CHINA'S income gap between rich and poor peaked in 2008 and has narrowed since then, the government said yesterday.

China's Gini coefficient was 0.474 last year on a scale of 0 to 1, down from a high of 0.491 in 2008, National Bureau of Statistics chief Ma Jiantang told a news conference.

The Gini coefficient has stayed at a relatively high level of between 0.47 and 0.49 during the past decade, indicating that China must accelerate its income distribution reform to narrow the rich-poor gap, Ma said.

"After the financial crisis in 2008, China's Gini coefficient gradually dropped from the peak of 0.491 that year as the government took effective measures to bring benefits for its people," Ma said.

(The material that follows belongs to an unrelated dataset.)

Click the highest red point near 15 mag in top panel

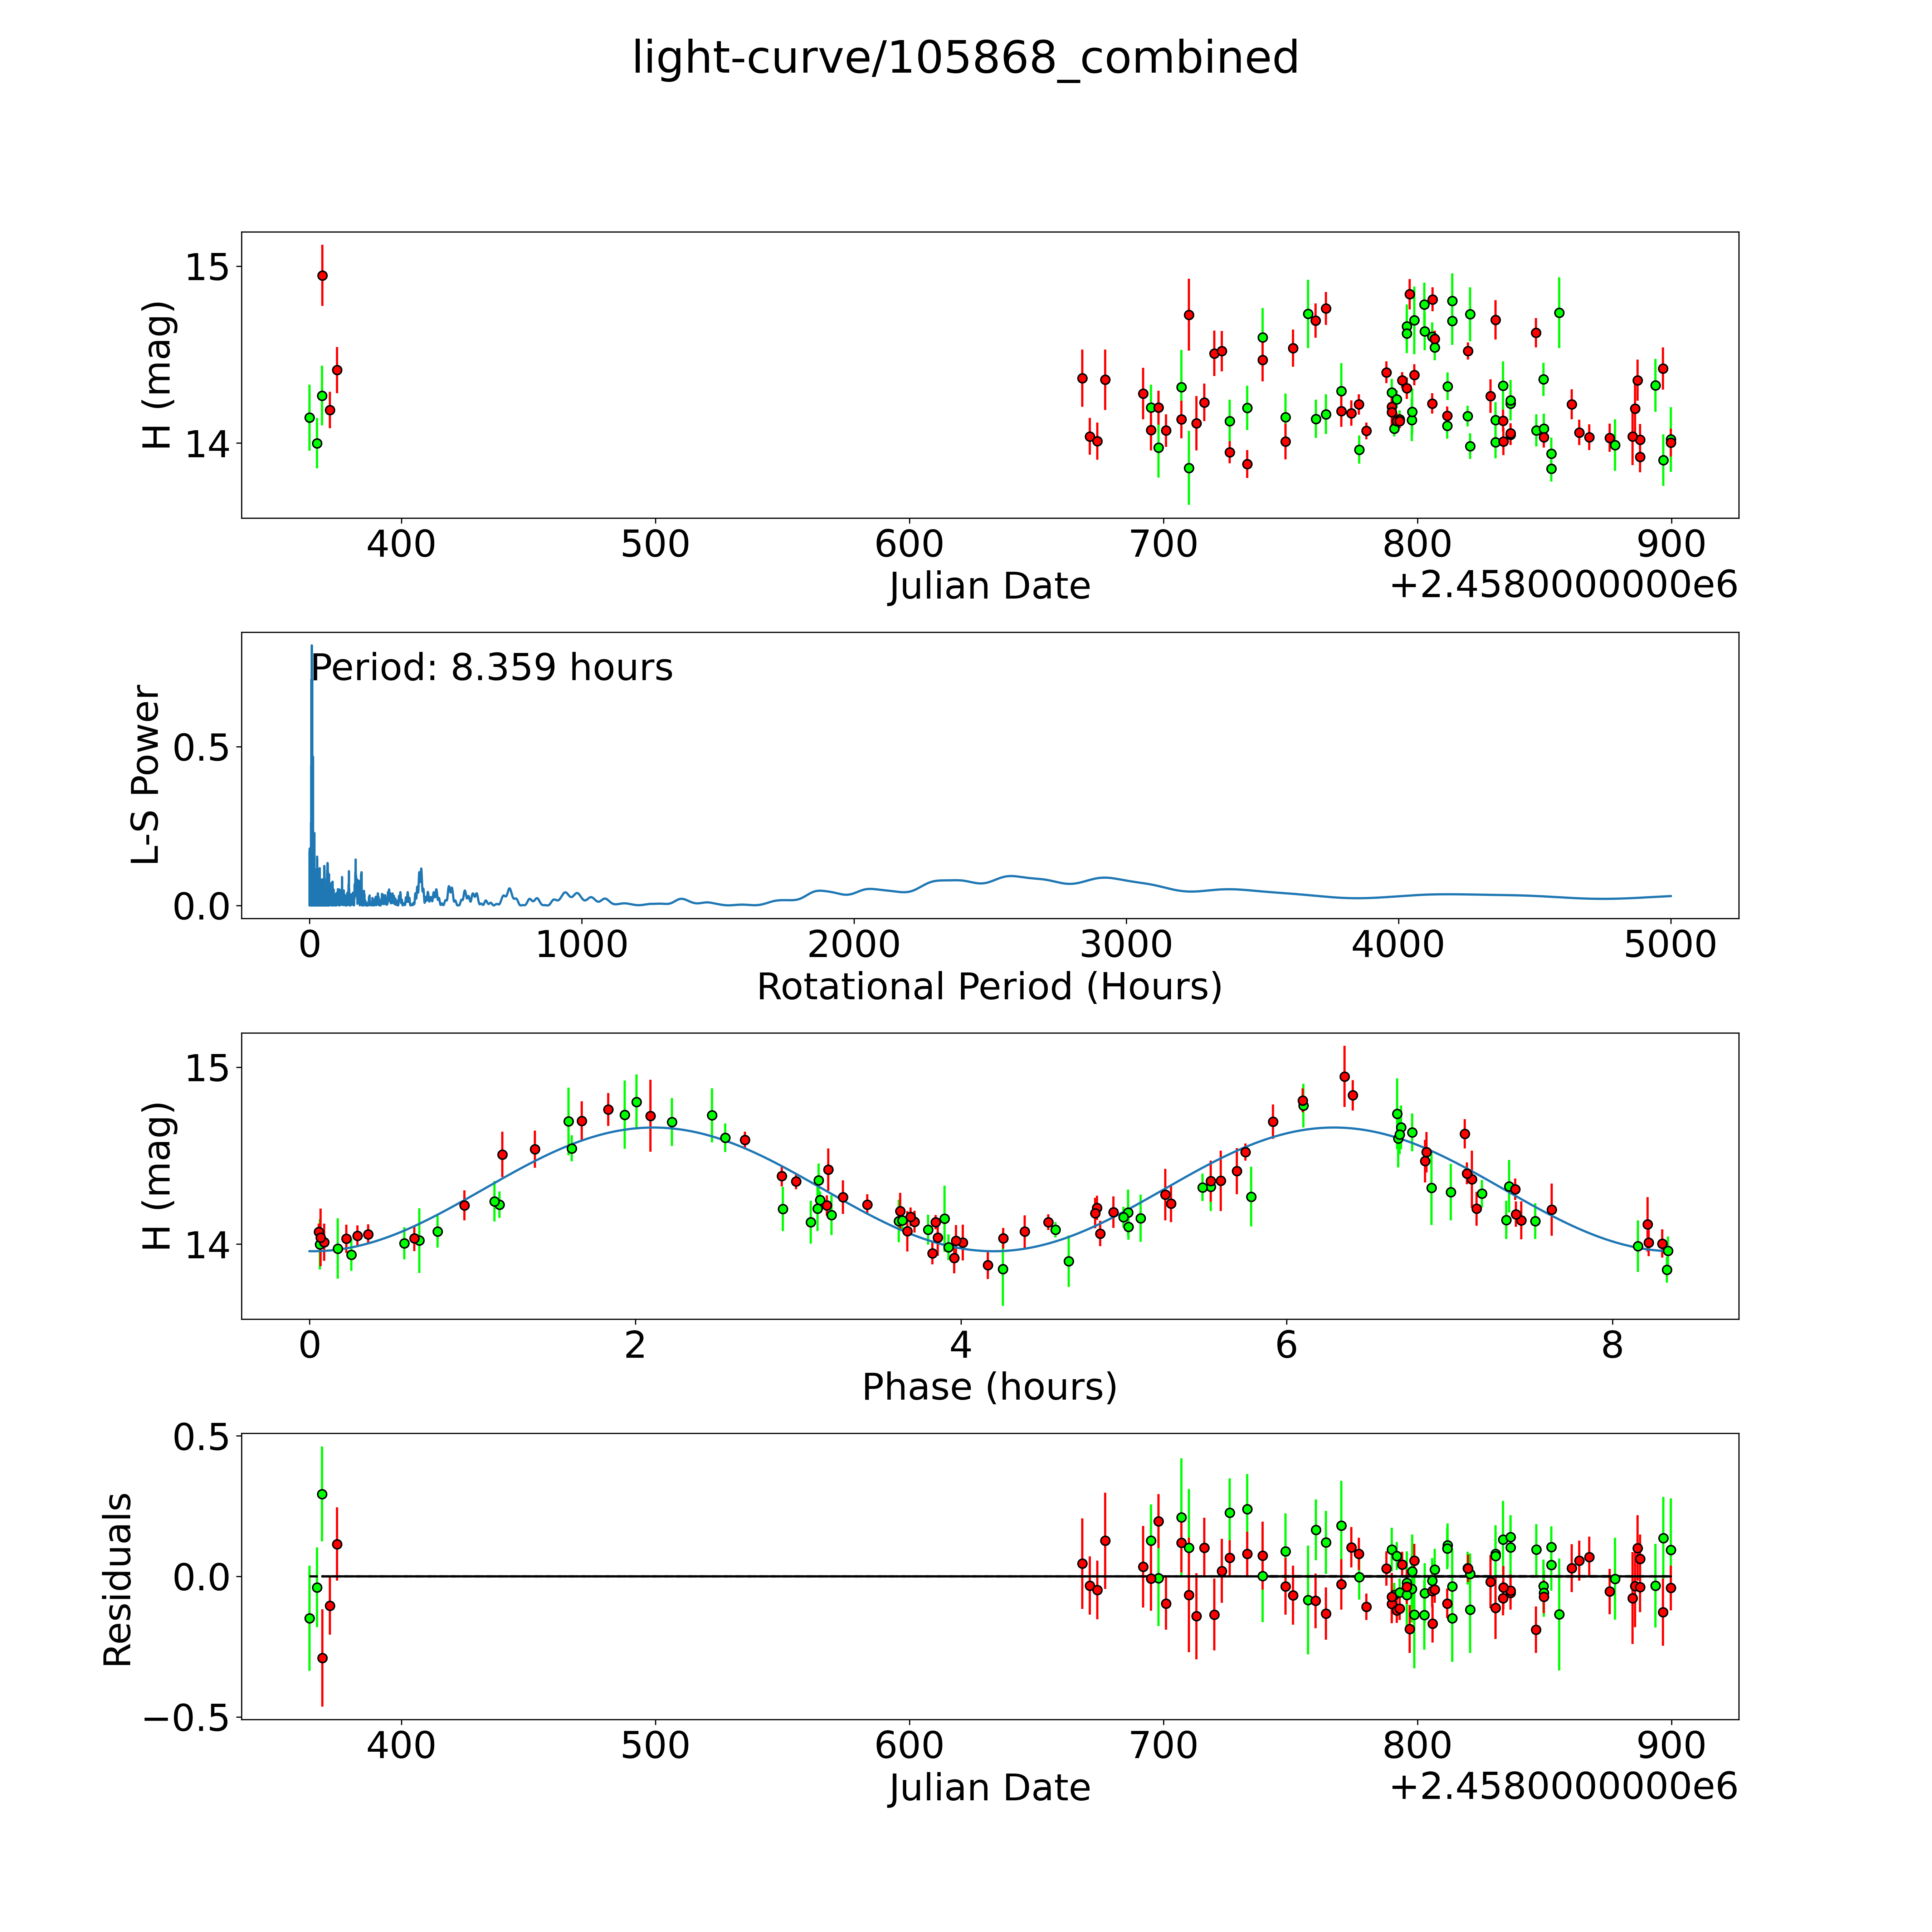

Narrowing the income gap is one of the most pressing issues for new Communist Party leaders who took power in November.

"On the one hand, we need to make the cake bigger, while on the other, we need to do a better job of sharing it," Ma said.

China's boom has made multibillion-dollar fortunes for some entrepreneurs but income growth for the majority has been sluggish.

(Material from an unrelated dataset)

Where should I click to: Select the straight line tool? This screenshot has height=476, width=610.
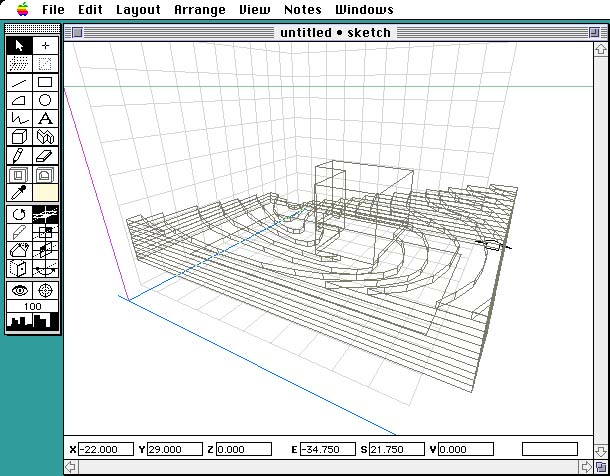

"Now, the government has officially released Gini coefficient, this shows we value the quality of GDP and are not just pursuing quantity," said economist Mao Yushi, one of China's most prominent reform advocates and a co-founder of the Unirule Institute of Economics in Beijing, an independent think tank.

The government also needs to improve the ability of low-income Chinese to improve their lives, which is blocked by some interest groups that control segments of the economy, said Mao.

The Gini figure is based on how much of a country's income goes to each economic level of society. The index ranges from zero for complete equality to 1 for perfect inequality.